The Saufleys (still) 6/2-3

Spent two other days here at the Saufles while Spins' foot healed and was able to get to know the people who volunteer around this place pretty well. They are also quite knowledgeable a far as looking/planning ahead on the trail and made it much easier for me to configure and plan for my resupply strategy for the Sierras. I watched countless classic movies for a couple days, tested most of the local eats around town, and relaxed in a very comforting environment. I can't thank The Saufleys and everyone else who volunteers there I cannot thank enough for being flexible and welcoming. In the pictures are the entrance to the hiker trailer at the Saufleys where you can escape the heat in the air conditioning as well as their backyard where you can see camping further back. (minus the large white tents I slept in and helped disassemble due to slower pace of hikers coming through).

Friday, June 1, 2012

The Saufley's - Mile 454.6 - 5/31

Hiked a VERY HOT ten miles to the Saufley's into the small town of Agua Dulce. The latter part of the hike wove through Vasquez Rocks which was an awesome display of tectonic movement with multiple plates of rock angled into the sky. Arriving at the Saufley's was like being welcomed home. The atmosphere is quite relaxed and welcoming with plenty of hikers hanging around and enjoying each others company which hasn't really occurred terribly much on the trail so far for a number of reasons that I don't feel like getting into. But here at Hiker Heaven its like family, real trail family and its fantastic. I got all cleaned up, had laundry done for me (so nice!), got nice town clothes to wear (wearing cotton never felt so great), and spent the rest of the day hanging around. Seeing all the hikers here reassured me that I am still in a decent bubble of hikers because when you're out on the trail sometimes you only run into a handful of people not realizing that there are a bunch of people a few miles ahead and behind. I'll be taking the first of June off at the Saufley's and try to plan what to do for my food situation as far as mailing ahead supplies for the Sierra Nevada's. Planning ahead is not something I really look forward to doing but a number of volunteers here are a wealth of information as far as resupply strategies are concerned for the weeks ahead because towns are more sparse and limited. In 24 miles there is another trail angels place, The Anderson's, which boasts another completely different experience enjoyable as well so I can't stay in heaven for too long.
Vasquez Rocks

KOA - Mile 444 - 5/30

Slept very well, which is a rarity, and left the campground heading for another ranger station about six miles away for a nice breaktime and water re-up. I took a look at the map for the day and saw that there was a Kampground of America at mile 444 with showers, a pool, a campground store, and a restaurant which makes and delivers Chinese, American, Italian, and Mexican. Needless to say I had some motivation to hoof it over there and relax from the increasing heat. Arrived at the KOA and was not alone in thought because there was another 15 or so other hikers who were swimming or stuffing there face with Chinese food. The Saufley's house, trail angels who host their place known as Hiker Heaven, is only ten miles from the KOA so I figured I would hike out of the KOA later in the afternoon but it never happened and I called it a night after too much Chinese food.

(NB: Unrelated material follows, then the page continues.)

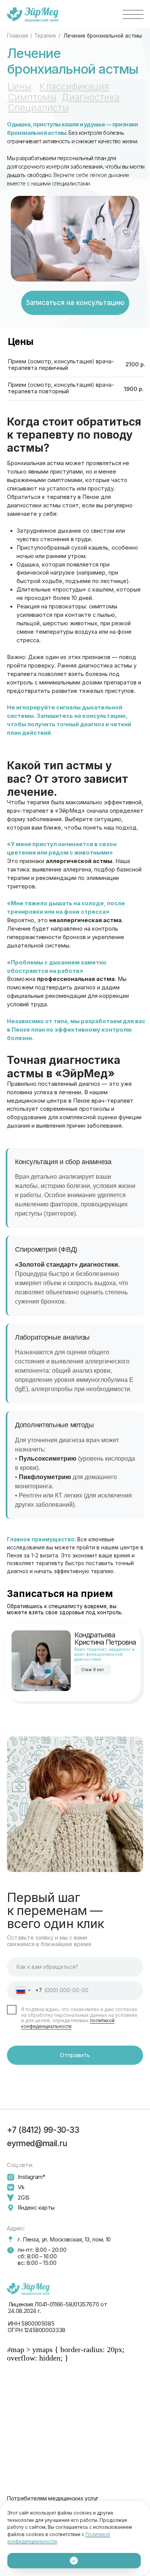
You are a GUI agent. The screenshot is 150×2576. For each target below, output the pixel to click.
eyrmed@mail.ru (37, 2143)
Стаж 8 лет (92, 1669)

Poodle Dog Brush - Mile 430.6 - 5/29

The infamous Poodle Dog Brush (above)
Woke up with a little bit of water left and had a few miles in the morning to get to the next water source. Got up a little later (as usual haha) and it was hot early. I took a break at Fiddleneck Spring under the small amount of brush there was but the water was ice cold and quite delicious. Hiked along the ridge until lunchtime at a ranger station which had a wonderful shade spot and a gathering of around 10 or so other hikers enjoying slightly cooler temperatures. I hiked out earlier than most of the others from the lunch spot and took the trail which had slight thickets of poodle dog brush. Now I'm going to give this plant a paragraph of description because it envelopes the talk of the trail in this section.

Poodle dog brush is basically a weedy plant which appears in the first wave of plants after a fire disturbance has occurred in the desert environment. its a relatively new plant species and is pretty distinctive in appearance and smell. it has a skunky odor and is a single stalked plant that grows in clusters with very pretty purple flowers. The problem with this plant is that it is a possible skin irritant due to the fact that it has glandular trichromes which contain a substance that can give you a poison ivy like skin rash. On multiple parts of the trail there have been roadwalk detours around it and needless to say I haven't really taken them sometimes deliberately sometimes accidentally. This section definitely didn't know....whoops.

                                                 
View from the Desert Burn Section
So I got to play the hike and dance/dodge around poodle dog brush game for 15-20 miles and it was really hot so instead of doing the smart thing and putting on pants to reduce touching the plant I rocked shorts and tried to dodge every one of these evil plants. I rubbed up on a few of them but luckily didn't get the rash or any reaction but people have said its hit or miss.....I guess I'm one of the lucky ones. I arrived later in the evening at Messenger Flat campground at mile 430.6 and most of the hikers who I had lunch with were already there which blew my mind not a single one passed me on the trail. Of coarse I found out there was a roadwalk detour which dodged all the trouble...oh well. the picture I have is of poodle dog brush and a happy birthday balloon...why the balloon you ask, well after hiking 400 miles on this trail I have seen countless balloons stuck everywhere in the high desert and have decided that when you are a child and release balloons in the sky and they magically disappear they actually end up in the high desert....this is where they meet their maker.